[Exercise goal]:
Please reproduce the records, omitting nothing and changing nothing.

[Provided material]:
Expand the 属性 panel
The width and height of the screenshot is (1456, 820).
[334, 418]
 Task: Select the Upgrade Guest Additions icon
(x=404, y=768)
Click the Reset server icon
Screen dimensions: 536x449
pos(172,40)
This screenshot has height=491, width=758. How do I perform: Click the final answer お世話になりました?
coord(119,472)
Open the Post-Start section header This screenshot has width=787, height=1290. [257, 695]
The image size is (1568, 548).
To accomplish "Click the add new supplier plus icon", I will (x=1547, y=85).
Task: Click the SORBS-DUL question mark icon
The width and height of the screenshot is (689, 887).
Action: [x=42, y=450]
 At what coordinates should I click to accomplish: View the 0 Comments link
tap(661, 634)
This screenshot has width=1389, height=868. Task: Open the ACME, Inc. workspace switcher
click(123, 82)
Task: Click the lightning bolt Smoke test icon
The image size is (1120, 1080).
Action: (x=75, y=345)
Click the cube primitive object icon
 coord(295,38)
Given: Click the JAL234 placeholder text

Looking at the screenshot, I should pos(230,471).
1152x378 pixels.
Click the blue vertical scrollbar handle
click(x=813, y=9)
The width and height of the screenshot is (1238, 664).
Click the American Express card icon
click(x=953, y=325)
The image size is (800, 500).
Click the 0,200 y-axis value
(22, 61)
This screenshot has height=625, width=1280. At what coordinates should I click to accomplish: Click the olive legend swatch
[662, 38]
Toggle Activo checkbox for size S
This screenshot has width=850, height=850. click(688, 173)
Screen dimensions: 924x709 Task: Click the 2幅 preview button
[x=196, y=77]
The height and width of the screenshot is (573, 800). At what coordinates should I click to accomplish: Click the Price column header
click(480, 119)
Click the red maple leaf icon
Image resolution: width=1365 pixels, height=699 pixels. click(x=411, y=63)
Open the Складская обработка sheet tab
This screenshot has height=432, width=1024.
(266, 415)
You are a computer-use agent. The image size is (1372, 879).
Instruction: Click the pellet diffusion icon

[Finished exercise]:
Expand the 属性 panel
The width and height of the screenshot is (1456, 820).
[334, 418]
 Task: Select the Upgrade Guest Additions icon
(x=404, y=768)
Click the Reset server icon
Screen dimensions: 536x449
pos(172,40)
This screenshot has height=491, width=758. How do I perform: Click the final answer お世話になりました?
coord(119,472)
Open the Post-Start section header This screenshot has width=787, height=1290. [257, 695]
The image size is (1568, 548).
To accomplish "Click the add new supplier plus icon", I will (x=1547, y=85).
Task: Click the SORBS-DUL question mark icon
The width and height of the screenshot is (689, 887).
Action: [x=42, y=450]
 At what coordinates should I click to accomplish: View the 0 Comments link
tap(661, 634)
This screenshot has width=1389, height=868. Task: Open the ACME, Inc. workspace switcher
click(123, 82)
Task: Click the lightning bolt Smoke test icon
The image size is (1120, 1080).
Action: (x=75, y=345)
Click the cube primitive object icon
 coord(295,38)
Given: Click the JAL234 placeholder text

Looking at the screenshot, I should pos(230,471).
1152x378 pixels.
Click the blue vertical scrollbar handle
click(x=813, y=9)
The width and height of the screenshot is (1238, 664).
Click the American Express card icon
click(x=953, y=325)
The image size is (800, 500).
Click the 0,200 y-axis value
(22, 61)
This screenshot has height=625, width=1280. At what coordinates should I click to accomplish: Click the olive legend swatch
[662, 38]
Toggle Activo checkbox for size S
This screenshot has width=850, height=850. click(688, 173)
Screen dimensions: 924x709 Task: Click the 2幅 preview button
[x=196, y=77]
The height and width of the screenshot is (573, 800). At what coordinates should I click to accomplish: Click the Price column header
click(480, 119)
Click the red maple leaf icon
Image resolution: width=1365 pixels, height=699 pixels. click(x=411, y=63)
Open the Складская обработка sheet tab
This screenshot has height=432, width=1024.
(266, 415)
You are a computer-use agent. The image size is (1372, 879).
Instruction: Click the pellet diffusion icon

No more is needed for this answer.